The data.
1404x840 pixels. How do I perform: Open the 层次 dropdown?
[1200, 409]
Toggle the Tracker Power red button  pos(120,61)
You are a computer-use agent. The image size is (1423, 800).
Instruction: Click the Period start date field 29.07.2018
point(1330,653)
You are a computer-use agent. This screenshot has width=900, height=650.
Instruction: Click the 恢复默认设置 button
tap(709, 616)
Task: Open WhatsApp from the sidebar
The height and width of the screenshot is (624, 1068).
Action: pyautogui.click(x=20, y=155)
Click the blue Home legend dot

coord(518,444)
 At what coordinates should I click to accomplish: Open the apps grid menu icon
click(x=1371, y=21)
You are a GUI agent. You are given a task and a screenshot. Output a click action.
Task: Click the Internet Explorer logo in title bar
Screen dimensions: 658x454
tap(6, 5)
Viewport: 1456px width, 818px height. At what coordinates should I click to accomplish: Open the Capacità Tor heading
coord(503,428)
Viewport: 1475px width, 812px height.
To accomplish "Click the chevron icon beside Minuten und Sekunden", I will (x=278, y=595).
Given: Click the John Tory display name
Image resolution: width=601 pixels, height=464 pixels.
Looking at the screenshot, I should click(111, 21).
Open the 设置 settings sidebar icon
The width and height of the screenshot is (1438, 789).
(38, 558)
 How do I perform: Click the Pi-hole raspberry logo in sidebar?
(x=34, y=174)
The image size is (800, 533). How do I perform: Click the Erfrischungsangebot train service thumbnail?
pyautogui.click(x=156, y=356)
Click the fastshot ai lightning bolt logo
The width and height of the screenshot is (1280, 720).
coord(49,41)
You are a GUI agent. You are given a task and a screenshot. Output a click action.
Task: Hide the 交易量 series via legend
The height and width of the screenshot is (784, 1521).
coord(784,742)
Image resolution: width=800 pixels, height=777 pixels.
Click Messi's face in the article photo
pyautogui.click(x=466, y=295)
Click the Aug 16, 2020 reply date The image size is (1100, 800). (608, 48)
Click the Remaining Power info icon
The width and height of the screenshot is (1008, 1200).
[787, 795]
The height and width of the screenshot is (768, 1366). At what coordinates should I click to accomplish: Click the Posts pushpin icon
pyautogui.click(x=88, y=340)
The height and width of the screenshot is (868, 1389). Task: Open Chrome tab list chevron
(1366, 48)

Exercise aim.
Look above for the line holding "Click the blue Home legend dot" and the line holding "Image resolution: width=800". Retype both, and every line between them, word for word and nothing else.

Reply.
Click the blue Home legend dot

coord(518,444)
 At what coordinates should I click to accomplish: Open the apps grid menu icon
click(x=1371, y=21)
You are a GUI agent. You are given a task and a screenshot. Output a click action.
Task: Click the Internet Explorer logo in title bar
Screen dimensions: 658x454
tap(6, 5)
Viewport: 1456px width, 818px height. At what coordinates should I click to accomplish: Open the Capacità Tor heading
coord(503,428)
Viewport: 1475px width, 812px height.
To accomplish "Click the chevron icon beside Minuten und Sekunden", I will (x=278, y=595).
Given: Click the John Tory display name
Image resolution: width=601 pixels, height=464 pixels.
Looking at the screenshot, I should click(111, 21).
Open the 设置 settings sidebar icon
The width and height of the screenshot is (1438, 789).
(38, 558)
 How do I perform: Click the Pi-hole raspberry logo in sidebar?
(x=34, y=174)
The image size is (800, 533). How do I perform: Click the Erfrischungsangebot train service thumbnail?
pyautogui.click(x=156, y=356)
Click the fastshot ai lightning bolt logo
The width and height of the screenshot is (1280, 720).
coord(49,41)
You are a GUI agent. You are given a task and a screenshot. Output a click action.
Task: Hide the 交易量 series via legend
The height and width of the screenshot is (784, 1521).
coord(784,742)
Image resolution: width=800 pixels, height=777 pixels.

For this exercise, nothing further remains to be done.